Getting even closer provided the observation that it was crude at best. Many of the materials used in the crooked border were barely processed. The excess branches had been haphazardly torn off, but that was it. The trunks were left completely uncut, and in some cases, even the bark was untouched.
There were even gaps present all along its length. Most of the larger ones were patched, filled with branches and sticks. But the smaller holes, the ones that came about naturally as a result of the boundary’s poor construction, were left as is. She was able to catch a few glimpses of what lay beyond, but she wasn’t close enough to make out the details, nor was she able to get any closer without running the risk of being spotted.
The site, which she assumed to be some sort of settlement, was well guarded. Groups of small bipedal creatures patrolled its perimeter. Labeling their dark red bodies as ugly and unpleasant would make for a series of understatements at best. Fuzzy red squirrel-like tails aside, they were hairless and scaleless; their wart-covered skin was laid bare for all to see. Some were so marred by growths that she couldn’t tell if they had one nose or four. She was almost tempted to conclude that they were goblins, based on their crooked malformed ears, but their body-length tails spoke to the contrary. Goblin tails were only supposed to be stubs.

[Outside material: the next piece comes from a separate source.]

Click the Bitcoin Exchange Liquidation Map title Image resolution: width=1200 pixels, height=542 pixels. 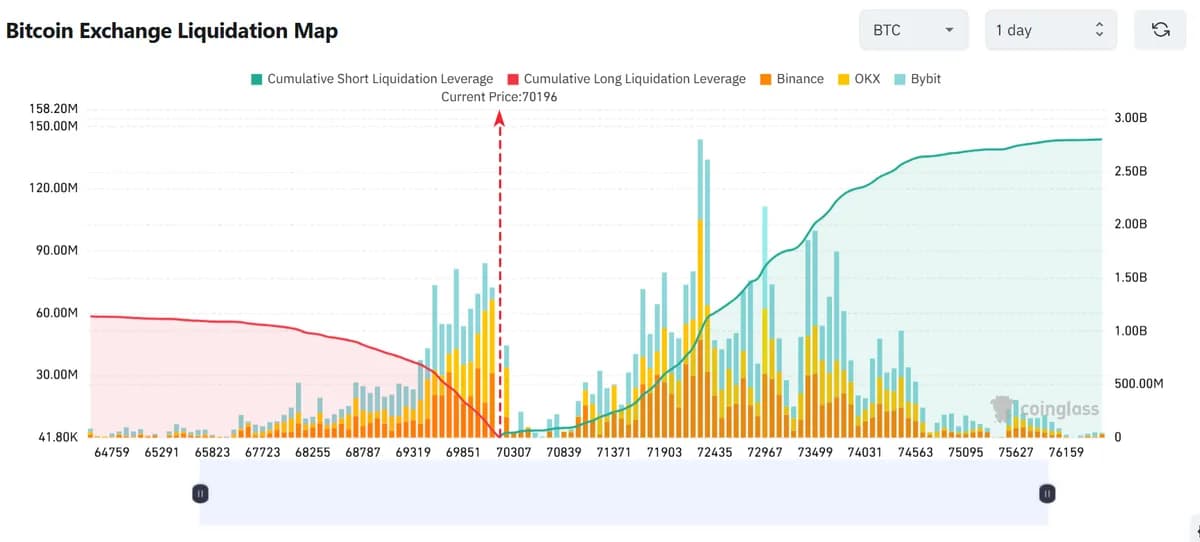click(172, 31)
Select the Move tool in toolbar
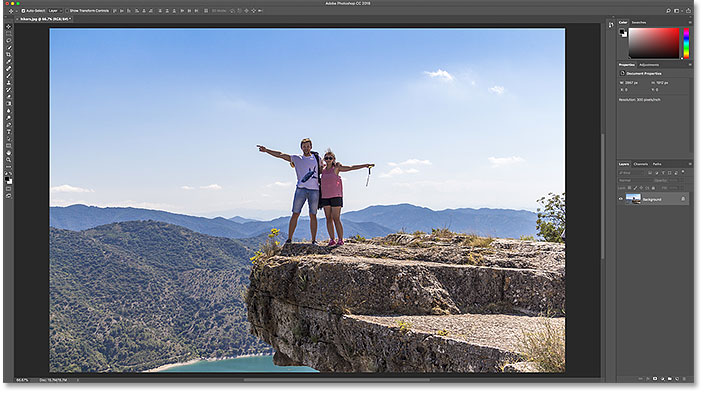The width and height of the screenshot is (704, 394). pos(9,26)
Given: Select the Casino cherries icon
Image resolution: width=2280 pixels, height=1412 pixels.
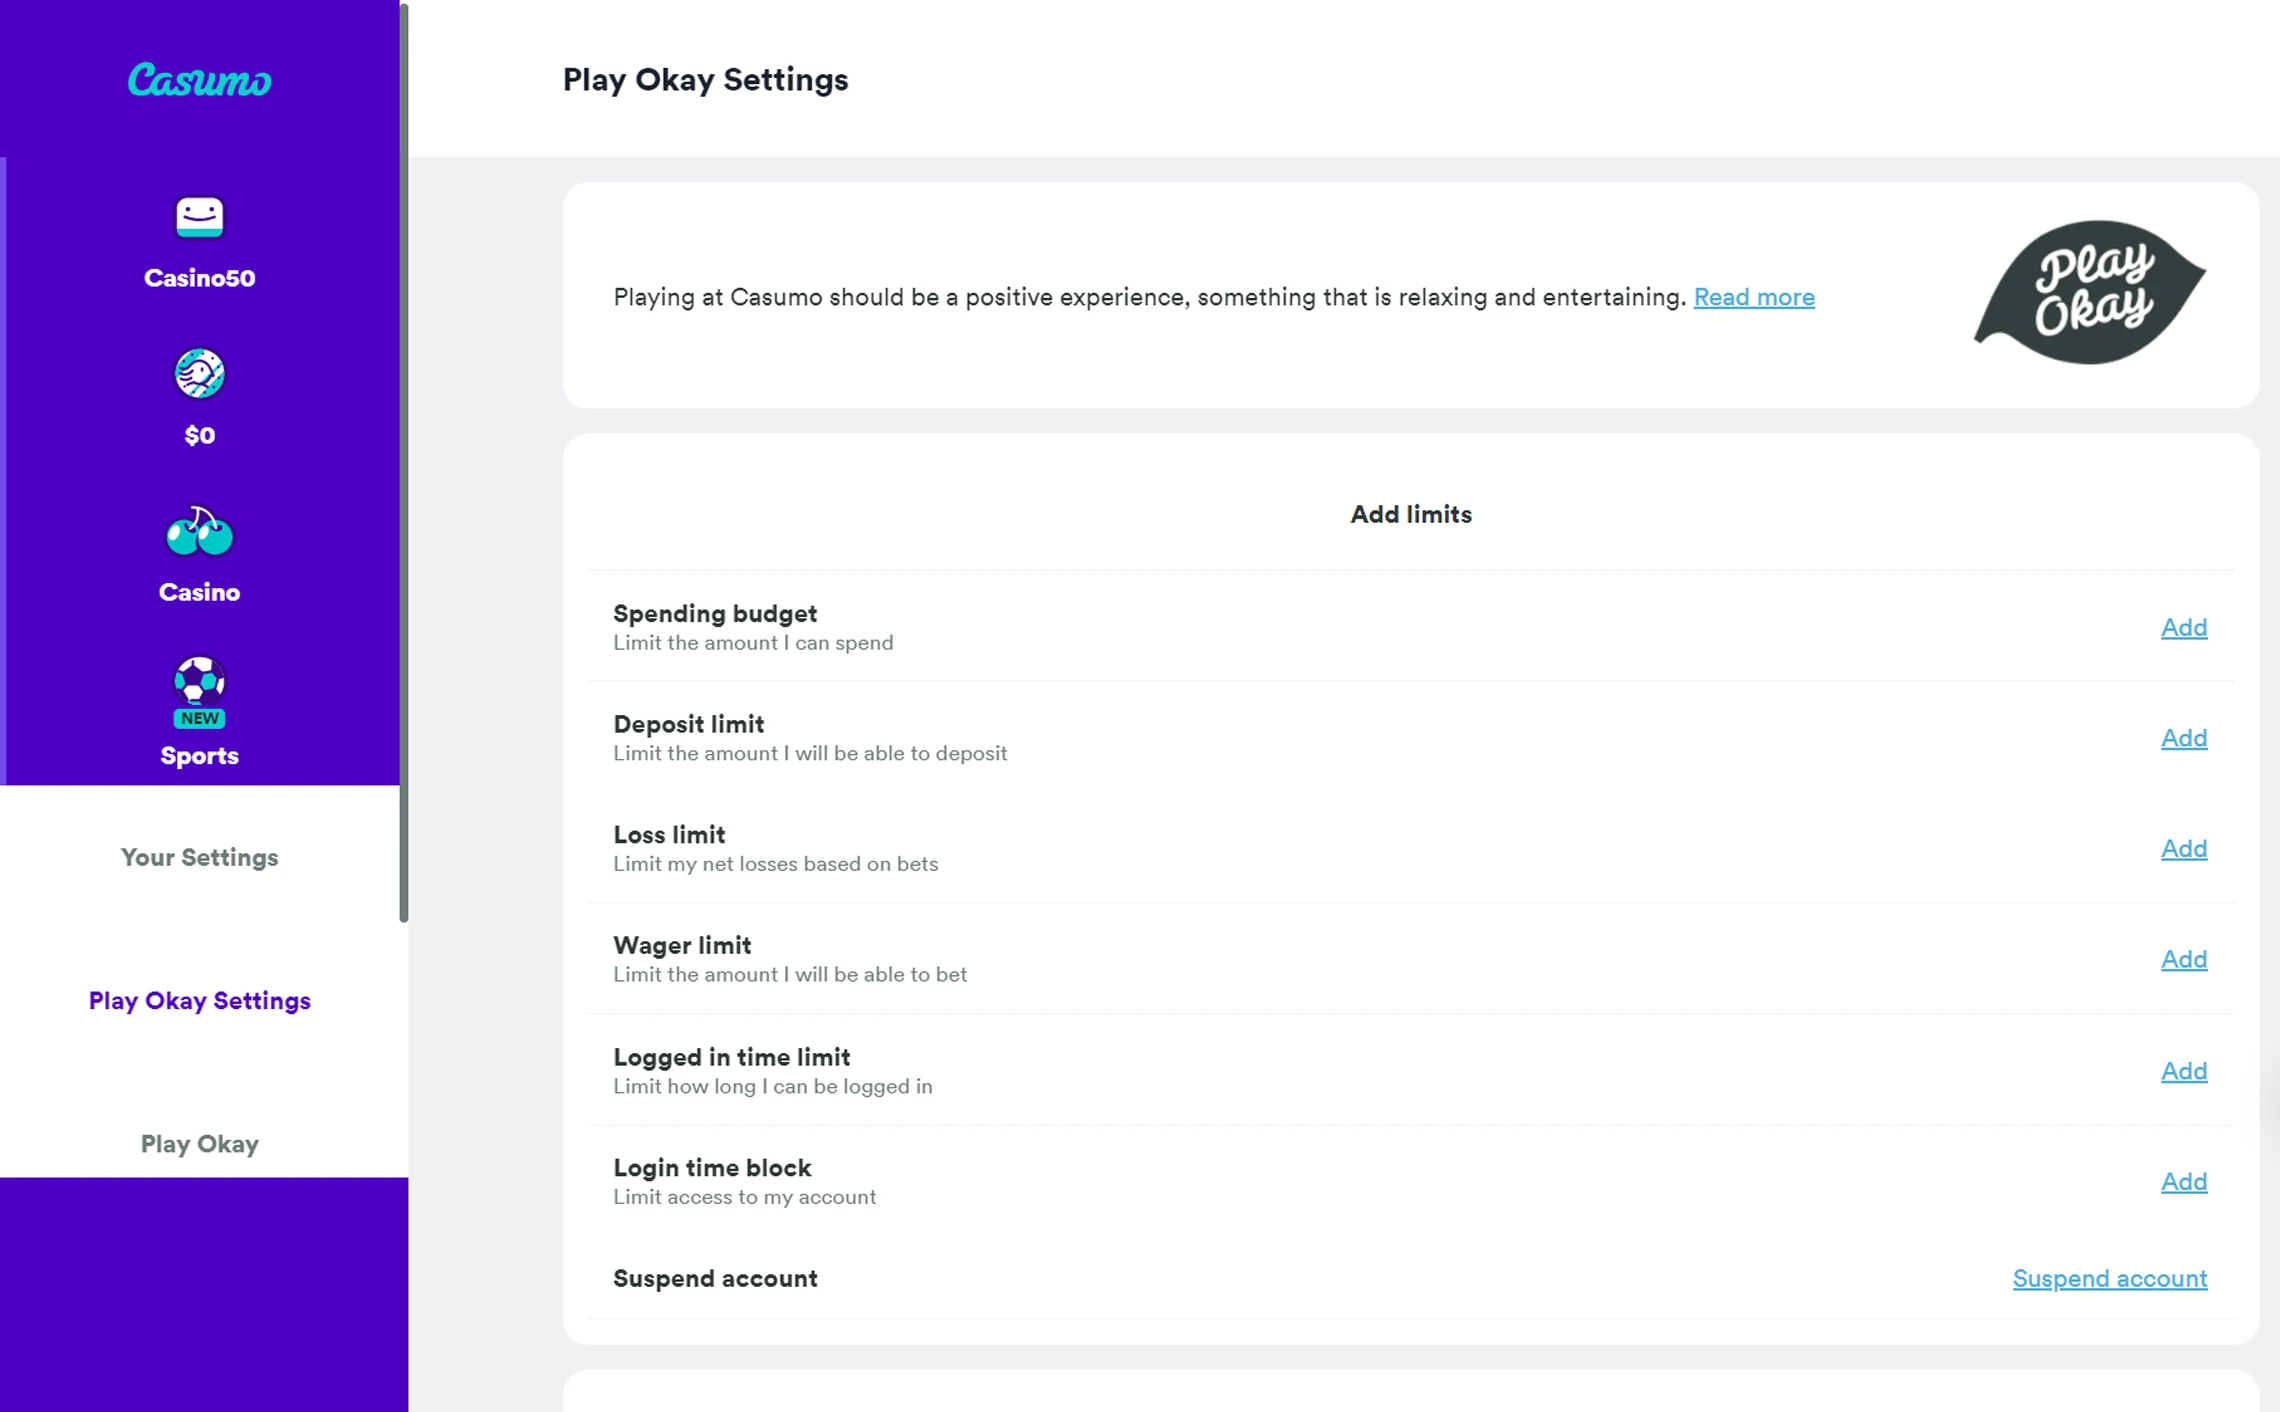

As they were moving in groups and coordinating with one another, she was under the impression that they were at least somewhat intelligent. But that was not by any means a signal for her to attempt communication. She knew better than to try something so futile. The only sounds they were capable of making, from her observations, were high pitched squeaks. She was never going to be able to understand them.
In other words, they were fair game, lambs to the slaughter, just like the barbarians to the north.
Brandishing her knives, Claire did as any sensible person in her situation would. She sought a straggler.